My thoughts and reflections:

So it’s only lunchtime and I’ve already got my meeting with Clare Atkins over and done with. Maybe I should start my own TikTok: manifest work meetings at your convenience! Honestly, I only asked the Universe yesterday and the very next day my meeting with Clare Atkins was booked for 9.30am! I don’t know if it would pull the views but I mean there is no getting round the fact that I am manifesting successfully.

Clare Atkins was not what I was expecting. She was probably in her late fifties and small and smiley. I didn’t expect to cry, either. She did the whole thing about this being a confidential process, and reiterated that same stuff Matthew had said about how the LL Group were actually here serving the interests of Carsons’ employees. Then came the normal questions about strengths and weaknesses, teamwork, achievements, etc., after which she quizzed me about my colleagues. And then she asked me what I thought other people at work would say about me. All fine, until she asked if she could read me one piece of feedback she’d been given about me from the 360s. I shat myself whilst smiling and saying, ‘Of course, I welcome feedback’ but I clearly didn’t fool her because her eyes twinkled and she said, ‘I think you’ll enjoy this,’ and then I panickedthinking what if this is a trap and she’s going to read out a dirty message from Guy Carmichael and then HR will come and escort me and I’ll have to leave the building with a cardboard box and I don’t even have a plant to put in it.

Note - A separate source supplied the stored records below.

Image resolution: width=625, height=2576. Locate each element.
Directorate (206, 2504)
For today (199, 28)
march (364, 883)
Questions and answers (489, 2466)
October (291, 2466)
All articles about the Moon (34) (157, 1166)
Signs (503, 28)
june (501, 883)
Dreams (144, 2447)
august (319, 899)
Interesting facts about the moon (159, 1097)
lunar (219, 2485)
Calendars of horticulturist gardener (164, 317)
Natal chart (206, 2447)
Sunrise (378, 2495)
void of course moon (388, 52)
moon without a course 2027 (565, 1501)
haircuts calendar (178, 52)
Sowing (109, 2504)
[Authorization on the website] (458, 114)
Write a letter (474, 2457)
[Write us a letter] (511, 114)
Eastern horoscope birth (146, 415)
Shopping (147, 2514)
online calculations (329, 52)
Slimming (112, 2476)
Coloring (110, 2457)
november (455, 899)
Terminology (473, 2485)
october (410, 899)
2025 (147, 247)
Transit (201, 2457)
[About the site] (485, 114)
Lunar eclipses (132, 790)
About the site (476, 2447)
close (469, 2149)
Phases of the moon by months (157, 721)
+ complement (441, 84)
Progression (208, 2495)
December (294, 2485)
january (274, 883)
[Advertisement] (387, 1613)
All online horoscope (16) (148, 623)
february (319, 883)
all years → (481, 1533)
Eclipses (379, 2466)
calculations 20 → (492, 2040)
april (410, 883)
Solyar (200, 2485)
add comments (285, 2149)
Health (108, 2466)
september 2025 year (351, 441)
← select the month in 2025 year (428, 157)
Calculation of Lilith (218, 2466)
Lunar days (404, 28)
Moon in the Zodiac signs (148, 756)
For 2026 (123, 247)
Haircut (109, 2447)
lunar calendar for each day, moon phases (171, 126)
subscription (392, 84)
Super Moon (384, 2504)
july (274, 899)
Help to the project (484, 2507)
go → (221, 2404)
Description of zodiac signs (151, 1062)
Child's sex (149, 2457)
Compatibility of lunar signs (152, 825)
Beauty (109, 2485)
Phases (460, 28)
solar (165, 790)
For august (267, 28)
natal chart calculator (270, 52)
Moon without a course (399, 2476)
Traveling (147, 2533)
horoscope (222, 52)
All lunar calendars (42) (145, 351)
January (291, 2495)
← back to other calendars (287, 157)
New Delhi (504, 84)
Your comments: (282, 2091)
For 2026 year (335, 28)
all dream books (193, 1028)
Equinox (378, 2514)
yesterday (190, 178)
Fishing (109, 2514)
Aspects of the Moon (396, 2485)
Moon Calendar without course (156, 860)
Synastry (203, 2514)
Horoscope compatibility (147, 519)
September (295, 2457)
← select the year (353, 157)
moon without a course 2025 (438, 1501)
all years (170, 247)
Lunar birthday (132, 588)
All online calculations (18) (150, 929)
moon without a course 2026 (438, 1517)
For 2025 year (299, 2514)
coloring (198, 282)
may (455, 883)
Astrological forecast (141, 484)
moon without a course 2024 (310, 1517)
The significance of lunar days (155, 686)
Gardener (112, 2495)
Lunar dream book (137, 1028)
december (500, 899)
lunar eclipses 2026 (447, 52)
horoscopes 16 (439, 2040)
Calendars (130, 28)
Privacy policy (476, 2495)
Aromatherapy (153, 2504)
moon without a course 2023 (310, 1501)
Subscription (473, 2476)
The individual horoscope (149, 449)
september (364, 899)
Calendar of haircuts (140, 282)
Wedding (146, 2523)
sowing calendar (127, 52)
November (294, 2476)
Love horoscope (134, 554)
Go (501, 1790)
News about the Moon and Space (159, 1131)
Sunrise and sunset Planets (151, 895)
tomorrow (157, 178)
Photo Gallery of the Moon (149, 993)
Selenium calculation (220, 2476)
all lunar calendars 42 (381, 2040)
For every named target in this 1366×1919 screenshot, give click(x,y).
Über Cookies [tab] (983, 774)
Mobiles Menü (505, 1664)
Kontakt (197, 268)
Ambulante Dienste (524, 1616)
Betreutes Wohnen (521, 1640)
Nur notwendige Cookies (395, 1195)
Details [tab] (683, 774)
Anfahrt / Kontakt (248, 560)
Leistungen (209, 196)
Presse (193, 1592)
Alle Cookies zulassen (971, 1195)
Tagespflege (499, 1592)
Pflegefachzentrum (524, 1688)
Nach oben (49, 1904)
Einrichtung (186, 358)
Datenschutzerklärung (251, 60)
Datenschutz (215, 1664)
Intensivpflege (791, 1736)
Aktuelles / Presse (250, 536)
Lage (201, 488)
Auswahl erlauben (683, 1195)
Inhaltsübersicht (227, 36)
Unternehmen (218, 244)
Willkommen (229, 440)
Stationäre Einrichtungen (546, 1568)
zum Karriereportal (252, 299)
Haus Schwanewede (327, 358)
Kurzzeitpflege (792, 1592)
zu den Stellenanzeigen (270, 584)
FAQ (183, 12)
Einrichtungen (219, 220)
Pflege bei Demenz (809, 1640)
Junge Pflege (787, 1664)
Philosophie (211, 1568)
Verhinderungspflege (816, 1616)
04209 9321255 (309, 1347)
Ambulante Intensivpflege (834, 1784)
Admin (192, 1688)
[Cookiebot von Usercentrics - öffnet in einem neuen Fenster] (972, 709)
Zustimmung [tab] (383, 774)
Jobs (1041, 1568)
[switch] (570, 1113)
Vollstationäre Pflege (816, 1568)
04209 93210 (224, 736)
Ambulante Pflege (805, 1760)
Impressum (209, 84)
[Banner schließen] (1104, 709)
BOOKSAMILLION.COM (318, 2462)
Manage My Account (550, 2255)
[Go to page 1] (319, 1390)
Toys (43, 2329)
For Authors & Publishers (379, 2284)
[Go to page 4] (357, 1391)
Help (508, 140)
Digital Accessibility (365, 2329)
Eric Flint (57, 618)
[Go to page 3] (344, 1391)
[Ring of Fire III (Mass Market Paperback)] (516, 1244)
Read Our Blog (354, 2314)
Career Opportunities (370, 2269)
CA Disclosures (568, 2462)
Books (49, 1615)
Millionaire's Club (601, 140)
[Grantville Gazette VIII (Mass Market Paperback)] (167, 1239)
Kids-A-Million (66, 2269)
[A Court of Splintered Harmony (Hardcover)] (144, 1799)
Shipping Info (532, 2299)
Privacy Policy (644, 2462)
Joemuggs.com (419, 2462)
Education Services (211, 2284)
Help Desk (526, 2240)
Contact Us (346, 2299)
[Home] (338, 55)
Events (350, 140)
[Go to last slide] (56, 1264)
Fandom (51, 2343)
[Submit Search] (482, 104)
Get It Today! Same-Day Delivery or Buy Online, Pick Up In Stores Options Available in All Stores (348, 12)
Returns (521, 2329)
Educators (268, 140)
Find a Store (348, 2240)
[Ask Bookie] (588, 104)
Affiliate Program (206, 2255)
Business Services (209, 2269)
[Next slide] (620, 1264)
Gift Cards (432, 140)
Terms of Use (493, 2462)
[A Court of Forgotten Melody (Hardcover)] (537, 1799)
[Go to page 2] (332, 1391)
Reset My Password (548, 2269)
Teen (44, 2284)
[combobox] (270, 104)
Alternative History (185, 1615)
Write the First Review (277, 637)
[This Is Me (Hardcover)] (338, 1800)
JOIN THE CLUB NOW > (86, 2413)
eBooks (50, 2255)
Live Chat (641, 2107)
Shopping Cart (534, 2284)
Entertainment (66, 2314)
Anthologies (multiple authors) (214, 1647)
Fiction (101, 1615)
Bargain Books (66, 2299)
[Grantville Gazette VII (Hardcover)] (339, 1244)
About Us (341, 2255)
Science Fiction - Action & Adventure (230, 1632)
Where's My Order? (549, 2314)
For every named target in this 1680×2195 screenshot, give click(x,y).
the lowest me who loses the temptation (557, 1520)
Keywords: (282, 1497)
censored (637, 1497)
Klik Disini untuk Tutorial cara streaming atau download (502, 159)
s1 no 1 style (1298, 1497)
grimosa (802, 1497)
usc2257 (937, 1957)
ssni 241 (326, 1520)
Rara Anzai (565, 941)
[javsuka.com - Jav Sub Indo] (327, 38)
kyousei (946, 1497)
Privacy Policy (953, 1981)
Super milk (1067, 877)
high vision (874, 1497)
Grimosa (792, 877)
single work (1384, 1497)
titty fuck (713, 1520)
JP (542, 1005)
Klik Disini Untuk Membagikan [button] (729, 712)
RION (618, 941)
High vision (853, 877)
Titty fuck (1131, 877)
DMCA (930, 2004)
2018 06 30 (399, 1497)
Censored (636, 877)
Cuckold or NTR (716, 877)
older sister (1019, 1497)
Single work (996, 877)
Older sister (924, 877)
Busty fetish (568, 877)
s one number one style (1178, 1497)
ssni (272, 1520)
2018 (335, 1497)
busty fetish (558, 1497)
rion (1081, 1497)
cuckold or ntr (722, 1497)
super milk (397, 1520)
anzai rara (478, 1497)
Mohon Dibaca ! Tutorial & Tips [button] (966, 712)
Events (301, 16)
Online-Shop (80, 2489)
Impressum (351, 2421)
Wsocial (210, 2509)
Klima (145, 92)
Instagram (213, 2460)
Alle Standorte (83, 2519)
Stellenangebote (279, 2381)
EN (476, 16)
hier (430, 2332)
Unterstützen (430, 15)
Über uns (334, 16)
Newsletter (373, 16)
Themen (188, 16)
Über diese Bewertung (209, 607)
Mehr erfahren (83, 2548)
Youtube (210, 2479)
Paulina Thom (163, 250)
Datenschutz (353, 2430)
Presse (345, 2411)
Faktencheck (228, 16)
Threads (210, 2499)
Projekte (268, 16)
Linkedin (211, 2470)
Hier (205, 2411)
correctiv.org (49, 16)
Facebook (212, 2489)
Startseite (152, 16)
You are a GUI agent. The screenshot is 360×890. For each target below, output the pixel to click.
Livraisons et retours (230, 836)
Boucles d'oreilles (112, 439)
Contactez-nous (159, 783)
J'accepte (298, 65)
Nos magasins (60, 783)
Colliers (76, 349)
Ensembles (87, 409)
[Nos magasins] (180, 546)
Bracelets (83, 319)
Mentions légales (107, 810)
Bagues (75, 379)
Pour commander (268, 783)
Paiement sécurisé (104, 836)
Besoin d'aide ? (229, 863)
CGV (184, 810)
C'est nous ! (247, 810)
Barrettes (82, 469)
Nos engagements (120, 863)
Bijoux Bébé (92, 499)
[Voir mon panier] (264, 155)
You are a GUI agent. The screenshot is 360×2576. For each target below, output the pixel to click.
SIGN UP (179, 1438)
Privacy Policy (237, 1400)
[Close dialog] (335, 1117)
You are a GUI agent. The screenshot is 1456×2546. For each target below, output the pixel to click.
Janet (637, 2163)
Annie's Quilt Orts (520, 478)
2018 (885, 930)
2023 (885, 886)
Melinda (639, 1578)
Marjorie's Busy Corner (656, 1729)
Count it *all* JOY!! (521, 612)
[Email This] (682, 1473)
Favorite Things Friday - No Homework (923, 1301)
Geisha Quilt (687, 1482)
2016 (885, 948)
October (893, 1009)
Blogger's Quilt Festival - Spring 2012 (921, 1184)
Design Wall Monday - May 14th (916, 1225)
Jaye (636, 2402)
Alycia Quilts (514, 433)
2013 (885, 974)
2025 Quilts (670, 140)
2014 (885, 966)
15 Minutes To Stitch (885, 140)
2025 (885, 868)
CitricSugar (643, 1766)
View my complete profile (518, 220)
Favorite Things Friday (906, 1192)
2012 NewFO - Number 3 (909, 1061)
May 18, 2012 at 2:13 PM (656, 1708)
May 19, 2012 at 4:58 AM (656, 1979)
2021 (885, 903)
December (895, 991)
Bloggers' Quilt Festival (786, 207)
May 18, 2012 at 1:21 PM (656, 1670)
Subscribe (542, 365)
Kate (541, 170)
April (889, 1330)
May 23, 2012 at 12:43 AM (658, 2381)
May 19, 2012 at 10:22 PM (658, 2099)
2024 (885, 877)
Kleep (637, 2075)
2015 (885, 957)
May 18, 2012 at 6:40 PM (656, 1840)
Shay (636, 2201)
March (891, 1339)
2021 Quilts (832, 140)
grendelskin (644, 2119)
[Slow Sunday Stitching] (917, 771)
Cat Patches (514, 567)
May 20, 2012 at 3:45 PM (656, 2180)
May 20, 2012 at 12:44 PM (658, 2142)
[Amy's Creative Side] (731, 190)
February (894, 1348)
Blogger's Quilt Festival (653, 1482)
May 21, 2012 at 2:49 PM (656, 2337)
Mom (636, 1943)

But then she read, ‘I’m always glad when I get to work with Alice because I know that not only will the work get done, but it will get done quickly and expertly, and that everyone ends up giving more than they usually do yet without feeling like they have – she brings an energy that’s kind of special and makes everyone feel valued.’

‘Oh,’ I said.

‘Here’s another,’ she said. ‘Alice is a born leader when it comes to her projects, and a creative and dynamic and, as of yet, untapped asset to the wider team; I have no doubt that when she chooses to do so, she will rapidly rise in her career and deservedly so.’ Clare stopped at this point and surveyed me over her glasses. ‘There are more comments like these,’ she said, ‘and they were a pleasure to read. I think what surprises me then, is the fact that you’ve mentioned several times that you are in your late thirties—’

‘Well, mid,’ I corrected.

‘And that you are an Editor. And then I looked back through your form and saw that when you started here, you spent six months covering as Senior Editor. Why the backwards move when the fixed term ended? Something doesn’t add up here, Alice. Why are you settling for a position that doesn’t match your potential? Are Carsons failing to recognise the worth of certain employees? Or is it because, for some reason, you don’t recognise your own worth?’

And I don’t know if it’s because she looked a tiny bit likeGranny Carver (not that I could see her thighs because she was wearing a skirt) or whether it was PMT, but I ended up snivelling and snuffling and explaining to her that my older sisters were horrifically successful and that Astrid regularly worked seventy hours a week, and that Arrie had her own business with a million pound turnover by the time she was twenty-five, and that I was quite different to them and that I’d had some awful school reports from St Hilda’s, which was probably why I always ended up having to sleep in the garage when I went home.